Myth 1: The higher the reach, the better the results
Many brands mistakenly believe that a larger reach translates to better results. Some solution providers boast impressive metrics, often counting email addresses and device IDs instead of unique individuals. This can mislead brands into thinking they’re engaging more consumers than they actually are. The truth is that many people have multiple email addresses and devices, which can significantly distort these numbers without indicating genuine customer engagement. Brands should prioritise reaching unique, verified individuals rather than relying on inflated reach metrics to maximise their ad spend and ensure meaningful interactions.
Reality check: Quantity doesn’t always equal quality. Effective retail media strategies emphasise quality engagement over sheer numbers.
Myth 2: Retail media is limited to retailer websites
It’s widely believed that retail media only occurs on a retailer’s website, but this narrow view can significantly limit reach. Our own analysis for a retail client revealed that 46 million of its 53 million consumers (88%) could only be reached through the open web. Only a small fraction (10-20%) of consumers regularly shop on retailers’ owned digital channels; most prefer in-store or other online options. This tells us that retailers risk missing out on 80-90% of potential customers if they don’t optimise their networks for on-site and off-site engagement.
Retailers must provide unified on-site, off-site, and in-store capabilities to connect with a broader audience. This approach, powered by first-party data, enhances marketing performance and drives more shoppers back to retailers’ platforms, benefiting all parties.
Reality Check: If retailers aren’t driving off-site demand, they risk leaving substantial revenue on the table.
Myth 3: Retail media is driven by customer signals
Many believe that retail media strategies are based solely on signals like online behaviour and demographics. This misconception overlooks the fundamental trust that retail media primarily places on actual transactions. Strategies and decisions are informed by what customers are purchasing rather than inferred behaviours, allowing advertisers to create campaigns that are directly aligned with consumers’ demonstrated preferences and actions.
Reality Check: Retail media driven by transactional data leads to more targeted marketing and improved customer loyalty.
Myth 4: Measuring success across endemic and non-endemic campaigns is impossible
It’s easy to see why tracking conversions for a food or drink brand on a grocer’s platform seems straightforward. However, a common misconception is that success metrics for non-endemic campaigns—say, a fitness app or a bank reaching the grocer’s audience offsite—are out of reach. In reality, with robust tagging and tracking systems in place, advertisers can capture valuable insights and gauge performance regardless of where transactions take place. This means that non-endemic brands, too, can measure impact and fine-tune their strategies through retail media networks, maximising the power of targeted engagement beyond traditional categories.
Reality check: Proper tracking allows non-endemic brands to measure performance effectively and gain valuable insights.
Ultimately, retail media presents a promising opportunity for brands across MENA, but understanding and debunking these myths is essential for developing effective strategies.

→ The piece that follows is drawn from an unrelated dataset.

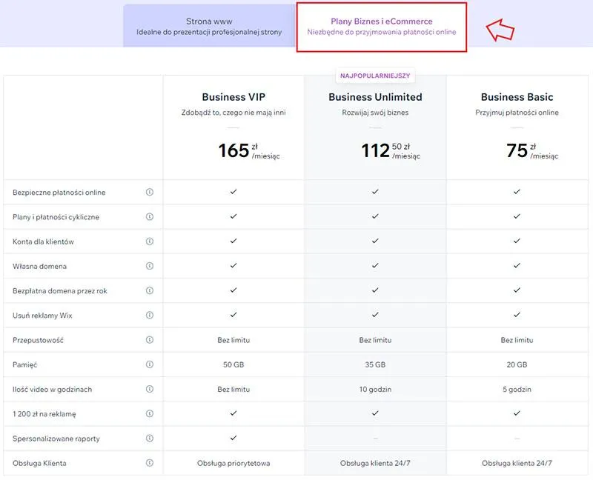Image resolution: width=593 pixels, height=480 pixels.
Task: Show info for Bezpłatna domena przez rok
Action: tap(149, 290)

By gaining clarity on what retail media truly entails, brands can navigate this growing space with confidence, making smarter choices and maximising their investments.
Brands should not ignore their intuition when evaluating a retail media network, especially if something seems too good to be true. For those looking to embrace this approach, taking proactive steps to redefine connections with consumers is crucial. Separating fact from fiction is never easy, but it’s far easier than facing setbacks in your marketing efforts. By using retail media effectively, brands can drive sustainable growth in an ever-changing digital landscape.